La percentuale del 19% prevista dalla Cepal racconta questa realtà difficile. L’agenzia sottolinea come molti obiettivi, in particolare quelli legati alla giustizia sociale e alla tutela ambientale, siano lontani dall’essere raggiunti. In alcune aree, come la riduzione della povertà estrema e il miglioramento delle strutture sanitarie, i ritardi sono evidenti. Anche l’istruzione, pur considerata prioritaria, procede a rilento, con disparità di accesso ancora marcate in molte nazioni della regione.

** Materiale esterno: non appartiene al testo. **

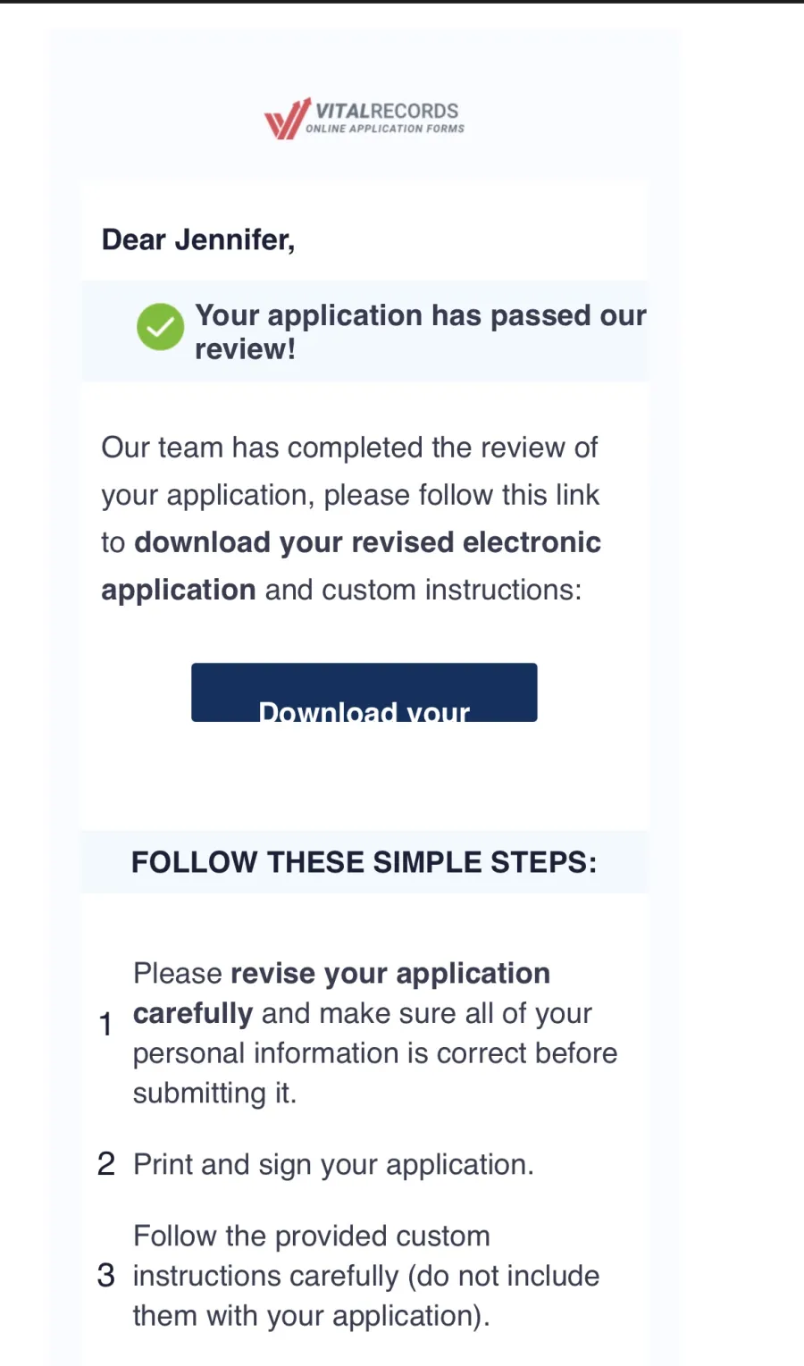Click the 'Dear Jennifer,' greeting line
804x1366 pixels.
click(198, 239)
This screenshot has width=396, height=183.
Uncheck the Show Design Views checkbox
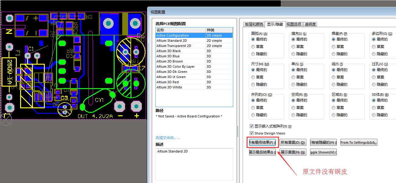click(252, 133)
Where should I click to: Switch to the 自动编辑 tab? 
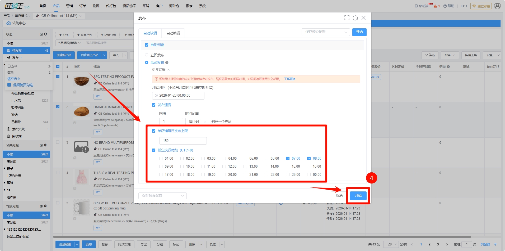click(173, 33)
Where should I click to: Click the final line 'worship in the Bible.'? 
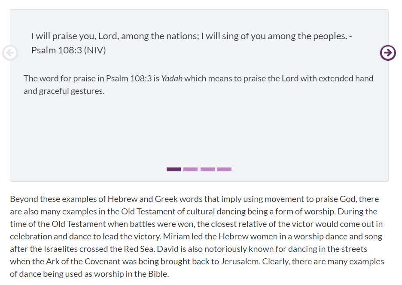(131, 274)
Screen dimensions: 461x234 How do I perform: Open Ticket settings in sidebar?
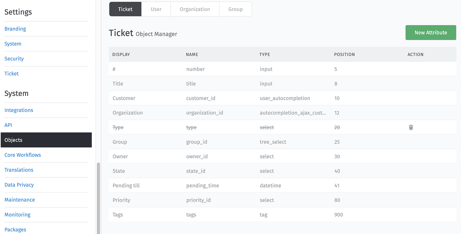[x=11, y=73]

Perché la regione latinoamericana fatica a decollare
Secondo la Cepal, sono diversi i motivi dietro questo rallentamento. Prima di tutto, la fragilità economica di molti paesi limita gli investimenti pubblici e privati nei settori chiave per lo sviluppo sostenibile. A complicare il quadro ci sono anche l’instabilità politica e le difficoltà nel portare avanti riforme fondamentali. La pandemia di Covid-19 ha poi lasciato ferite profonde: sistemi sanitari spesso sottofinanziati si sono trovati a gestire emergenze con risorse limitate.
Un problema cruciale riguarda la gestione dell’ambiente. Nonostante gli impegni ufficiali, la deforestazione continua a essere una piaga, soprattutto nella foresta amazzonica. Questo fenomeno non solo mette a rischio l’equilibrio climatico globale, ma mina anche la sopravvivenza delle popolazioni indigene. La Cepal evidenzia come la tutela ambientale fatichi ancora a entrare nelle politiche economiche e sociali della regione, rallentando così il cammino verso gli obiettivi climatici.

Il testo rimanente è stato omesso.